What should we verify before using generated retro lighting images on storefronts?

Verify garment fidelity, model consistency, and provenance signalling before you publish. RAWSHOT is designed to keep cut, color, pattern, logo, and fabric presentation faithful to your input garment, but your review should still confirm the product details match what you sell.

Check watermarking and the signed provenance metadata, then confirm the rights story for commercial use. With click-driven controls, you can also re-run the same settings for future updates while keeping the catalog consistent.

How do pricing and tokens work if we generate lots of stills for campaigns?

Stills are priced per image at about ~$0.55 per image, and generation typically takes ~30–40 seconds. Tokens never expire, and if a generation fails, tokens are refunded based on the platform rules—so you don’t get stuck with unusable spend.

Teams can also cancel in one click from the pricing page, which keeps cost control operational. The clean per-output pricing helps you estimate lighting variations without seat-based surprises.

Do we need to use the REST API for catalog-scale retro lighting, or can we stay in the browser?

You can stay in the browser for single shoots and spot checks, then move to the REST API when you’re ready for catalog-scale production. The key is that both modes share the same garment-led controls mindset, so your creative direction doesn’t change when you scale.

For catalog pipelines, the REST API supports repeatable generation and batch patterns. You keep provenance, watermarking, and rights framing attached to each output while scaling across many SKUs.

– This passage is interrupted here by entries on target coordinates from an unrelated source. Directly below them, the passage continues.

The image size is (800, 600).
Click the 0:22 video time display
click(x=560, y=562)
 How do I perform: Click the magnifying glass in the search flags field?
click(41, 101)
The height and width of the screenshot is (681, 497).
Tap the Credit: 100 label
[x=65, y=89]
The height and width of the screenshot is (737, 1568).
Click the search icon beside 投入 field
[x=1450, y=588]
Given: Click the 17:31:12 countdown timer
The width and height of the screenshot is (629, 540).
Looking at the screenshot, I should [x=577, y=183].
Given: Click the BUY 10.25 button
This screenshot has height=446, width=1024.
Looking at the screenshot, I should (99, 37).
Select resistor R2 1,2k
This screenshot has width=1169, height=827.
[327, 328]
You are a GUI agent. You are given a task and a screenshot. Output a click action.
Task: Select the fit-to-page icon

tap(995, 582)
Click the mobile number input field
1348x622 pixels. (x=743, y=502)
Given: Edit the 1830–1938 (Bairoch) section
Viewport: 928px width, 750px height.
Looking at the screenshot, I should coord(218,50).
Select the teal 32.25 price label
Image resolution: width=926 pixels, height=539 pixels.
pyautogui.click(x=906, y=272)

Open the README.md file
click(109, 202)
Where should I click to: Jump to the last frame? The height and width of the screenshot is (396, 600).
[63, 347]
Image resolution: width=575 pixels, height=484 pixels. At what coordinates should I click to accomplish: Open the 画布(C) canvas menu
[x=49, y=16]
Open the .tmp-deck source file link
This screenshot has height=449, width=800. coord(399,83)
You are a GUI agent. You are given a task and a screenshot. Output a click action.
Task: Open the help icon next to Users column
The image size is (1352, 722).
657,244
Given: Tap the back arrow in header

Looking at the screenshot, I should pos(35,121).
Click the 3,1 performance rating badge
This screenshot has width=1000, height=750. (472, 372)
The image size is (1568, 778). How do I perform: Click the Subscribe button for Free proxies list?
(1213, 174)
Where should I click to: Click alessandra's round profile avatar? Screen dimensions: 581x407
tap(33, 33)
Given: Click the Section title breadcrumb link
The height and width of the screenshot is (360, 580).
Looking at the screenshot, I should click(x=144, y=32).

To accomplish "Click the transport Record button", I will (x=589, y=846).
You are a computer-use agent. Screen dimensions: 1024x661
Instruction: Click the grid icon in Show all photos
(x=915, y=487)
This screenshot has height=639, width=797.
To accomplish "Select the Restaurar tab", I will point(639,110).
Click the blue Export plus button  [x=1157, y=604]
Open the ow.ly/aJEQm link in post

If we already use ChatGPT or generic image tools, what’s the practical difference for fashion PDPs?

Prompt-led DIY tools often lead to inconsistency across outputs—garments can drift, faces can change, and rights/provenance may be unclear. For PDPs, those issues cost merchandising time because every “almost right” asset becomes an exception workflow.

RAWSHOT keeps creative direction as click-driven controls tied to the garment, includes C2PA-signed provenance and watermarking, and offers full commercial rights with a clear permanent worldwide framing. The practical takeaway is fewer retakes, less cleanup, and more reliable catalog production.